Endogenous cardiotonic steroids and vascular fibrosis in preeclampsia

Abstract

Background. Previous studies implicated cardiotonic steroids, including Na/K-ATPase inhibitor marinobufagenin (MBG), in the pathogenesis of preeclampsia (PE). Recently, we demonstrated that MBG induces fibrosis in cardiovascular tissues via mechanism involving inhibition of Fli1, a nuclear transcription factor and a negative regulator of collagen-1 synthesis.Objective.We hypothesized that in human and rat PE, elevated MBG level is associated with development of fibrosis of umbilical arteries and rat thoracic aortae.Design and methods.Twelve patients with PE (mean blood pressure (BP) 118 ± 4 mmHg; mean age 28 ± 2 years; mean gestation age 36 ± 1 weeks) and 12 gestational age-matched normal pregnant subjects (mean BP 92 ± 2 mmHg; mean age 26 ± 1 years; mean gestation age 37 ± 1 weeks) were enrolled in the clinical study.

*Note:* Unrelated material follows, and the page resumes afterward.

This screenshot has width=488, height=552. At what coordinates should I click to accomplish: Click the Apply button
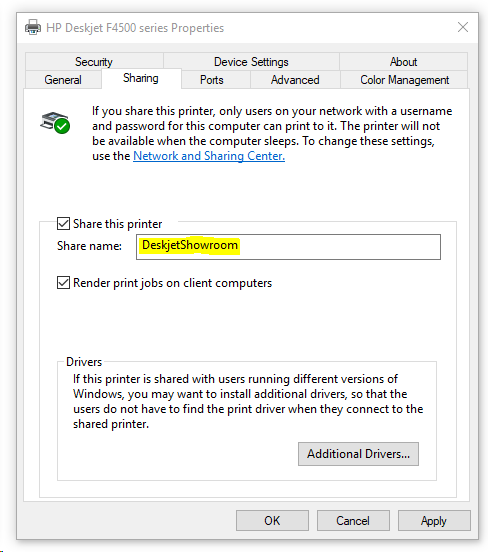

We tested 16 pregnant Sprague-Dawley rats. Hypertension was provoked in 8 rats by 1,8 % Na supplementation.Results.PE in humans and rats was associated with the higher plasma MBG level and was associated with five-fold decrease in Fli-1 level and four-fold increase in collagen-1 level in the PE umbilical arteries vs. those from the normal subjects (p < 0,01). Isolated rings of umbilical arteries from the subjects with PE exhibited impaired response to the relaxant effect of sodium nitroprusside vs. control vessels (EC50 = 141 nmol/L vs. EC50 = 0,9 nmol/L; p < 0,001). Similar results were obtained for thoracic aorta of rats with experimental PE.Conclusions. These results demonstrate that elevated MBG level is implicated in the development of fibrosis umbilical arteries in PE.